He wraps a surprisingly strong arm around her and guides her down the dingy hall. They skirt around a pile of garbage and then he’s opening the door to his apartment. She’s been inside before, so she recognizes the tired couch and sagging armchair. The upright piano is still against the wall.

Mr. Grant gives her a cup of tea with a generous pour of whiskey in it. Darcy’s hands shake as she raises the cup to her lips.
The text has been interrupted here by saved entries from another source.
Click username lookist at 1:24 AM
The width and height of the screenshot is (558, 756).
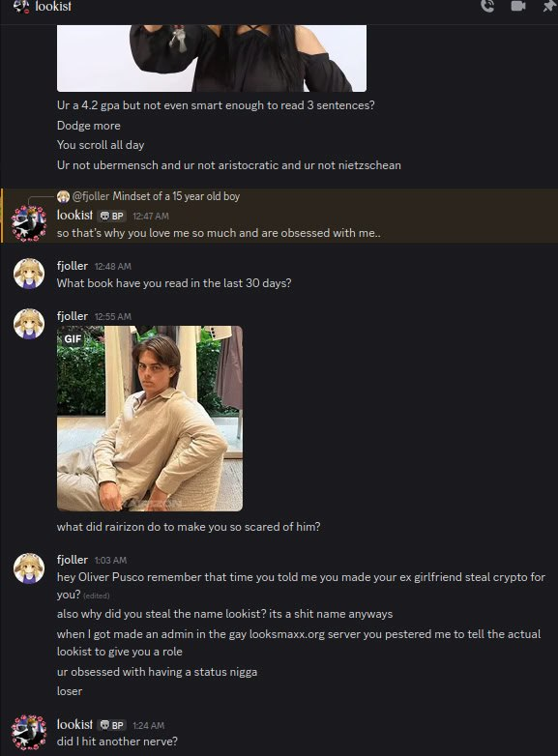pos(74,724)
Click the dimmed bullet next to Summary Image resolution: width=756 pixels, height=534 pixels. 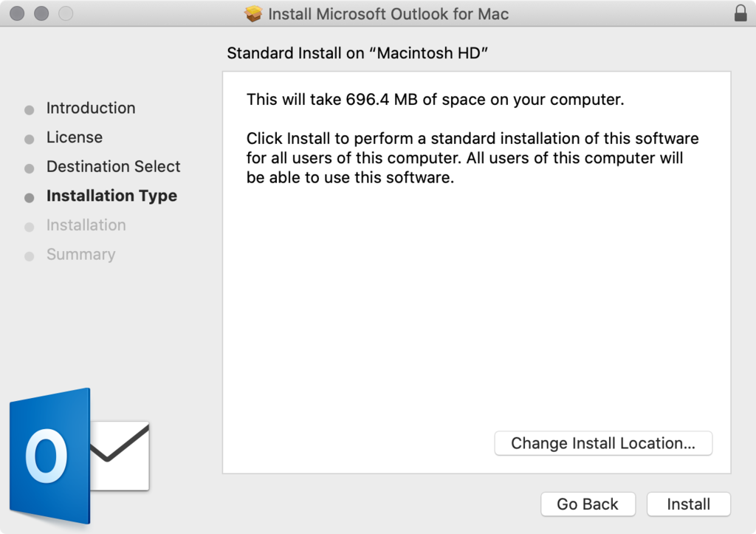tap(29, 255)
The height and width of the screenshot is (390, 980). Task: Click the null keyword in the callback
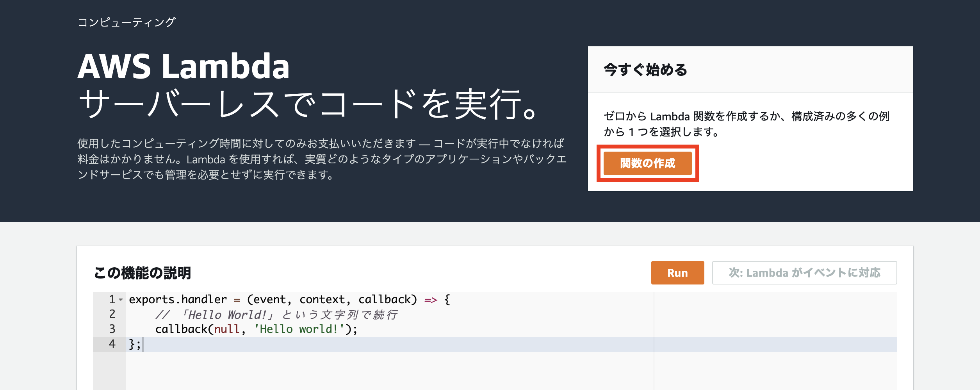227,329
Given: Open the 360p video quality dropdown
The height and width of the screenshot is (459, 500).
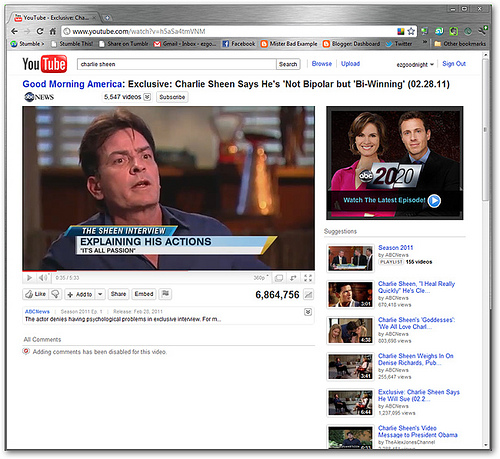Looking at the screenshot, I should point(261,278).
“Are you here with anyone?” Mr. Grant asks her, easing himself down into the arm chair.

Darcy shakes her head.

“Have you had anything to eat?” He’s already standing back up, moving towards the kitchen.

She focuses on finishing her tea. He sets a plate in front of her. She recognizes liver loaf with brown pan gravy and canned beans.

Darcy sees the newspaper folded and resting on the arm of the couch. The paper crinkles in her tight grip and her hands shake so badly that she can’t read it at first.

**June twelfth, 1953.**

She sets the paper aside and eats mechanically. Mr. Grant escorts her to his daughter’s old room. Eunice had shared it with little Vera. There’s a metal bed frame, a dresser, wardrobe, and a small writing desk. He sets a glass of water on the side table along with two white pills the doctor had prescribed to help him sleep.

He insists he doesn’t like the way they make him feel and brings her a clean men’s nightshirt.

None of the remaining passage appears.